GitHub - biohackathon-japan/bh24-using-discovered-schema

Reusing discovered schema

During this biohackathon, we have been able to find several use cases for automatically discovered schemes. In most cases, there has not been enough time in order to produce a working prototype to cover the whole use case, but we were able to extract sample schemes and discuss plans to use them.

Among others, we have detected, discussed and/or extracted shapes for the following use cases:

Intermine: Intermine is [...] (Gos).

A number of elements in this portal are automatically generated from an internal ad-hoc serialization of the data models. However, those data models are written by humans. By using sheXer to produce ShEx shapes, we'd been able to produce a standard schema describing such data models. Also, we have that the expressiveness of ShEx is good enough in order to fully represent all the information required in this use case. Replacing the current internal data model by auto-generating ShEx schemes, that may or may not be reviewd by humans, could improve maintanance times at the time a standard vocabulary is being used.

BioThings is [...] (Chunlei).

The current data models internally used in BioThings are expressend in a JSON representation. Such approach is currently enough to provide the neccesary services, but its not RDF. Nevertheless, we've found that transforming such representation into ShEx schemas is feasible. This could have two advantages. On the one side, the data could be transformed to be fully compatible with semantic web technologies. On the other hand, the ShEx schemas coudl be used along with schema validators for data maintenance.

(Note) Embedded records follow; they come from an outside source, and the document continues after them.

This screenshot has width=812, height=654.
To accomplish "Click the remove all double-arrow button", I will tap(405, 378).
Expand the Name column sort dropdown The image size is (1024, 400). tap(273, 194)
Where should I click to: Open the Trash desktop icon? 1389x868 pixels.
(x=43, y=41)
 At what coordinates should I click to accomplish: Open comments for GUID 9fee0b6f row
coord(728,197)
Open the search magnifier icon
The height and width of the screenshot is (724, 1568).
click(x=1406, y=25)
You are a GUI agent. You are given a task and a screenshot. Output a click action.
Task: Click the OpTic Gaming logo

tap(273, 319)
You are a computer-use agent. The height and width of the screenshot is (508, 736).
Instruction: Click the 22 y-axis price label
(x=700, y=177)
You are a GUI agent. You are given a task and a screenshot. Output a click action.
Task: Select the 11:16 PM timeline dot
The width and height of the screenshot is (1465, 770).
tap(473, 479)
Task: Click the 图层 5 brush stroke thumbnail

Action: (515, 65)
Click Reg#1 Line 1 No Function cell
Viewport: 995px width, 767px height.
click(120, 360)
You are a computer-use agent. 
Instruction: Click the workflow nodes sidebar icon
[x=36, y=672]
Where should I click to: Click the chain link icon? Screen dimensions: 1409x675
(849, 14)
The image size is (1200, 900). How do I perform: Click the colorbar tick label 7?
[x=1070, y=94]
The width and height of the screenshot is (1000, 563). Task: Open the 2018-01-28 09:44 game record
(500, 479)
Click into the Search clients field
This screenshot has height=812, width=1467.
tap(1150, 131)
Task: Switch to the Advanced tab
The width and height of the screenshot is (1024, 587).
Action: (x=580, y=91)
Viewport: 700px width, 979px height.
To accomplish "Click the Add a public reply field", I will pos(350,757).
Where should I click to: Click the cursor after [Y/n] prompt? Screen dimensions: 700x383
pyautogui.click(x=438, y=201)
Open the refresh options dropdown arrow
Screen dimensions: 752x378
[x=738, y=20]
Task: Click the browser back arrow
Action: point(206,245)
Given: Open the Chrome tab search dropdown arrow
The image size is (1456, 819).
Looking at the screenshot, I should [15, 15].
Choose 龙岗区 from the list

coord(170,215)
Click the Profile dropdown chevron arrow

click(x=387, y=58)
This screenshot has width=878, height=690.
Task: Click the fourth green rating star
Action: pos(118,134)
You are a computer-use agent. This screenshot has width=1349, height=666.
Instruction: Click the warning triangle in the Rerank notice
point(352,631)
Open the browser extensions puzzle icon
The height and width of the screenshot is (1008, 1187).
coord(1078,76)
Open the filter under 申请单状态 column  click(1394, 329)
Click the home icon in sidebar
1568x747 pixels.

Generation of federated queries (Nuria).

A number of uses cases require to gather data to create temporal knowledge graphs. KG subsetting/combination for specific purposes, machine learning... A frequent need to create such graphs is using federated queries. Such queries are frequently hard to write. We have found that ShEx schemas could contain the information require to fully generate or assist the generation of SPARQL queries. In different ways: creation of mappings, suggestion of terms, graph pattern validation...

Rdf-config is [...] (Yasunori).

Rdf-config is based on YAML files. The information contained in those files could be all found in ShEx schemes. Then, transforming the automatically extracted into RDF-config files could improve most of the workflows in which RDF-config is integrated.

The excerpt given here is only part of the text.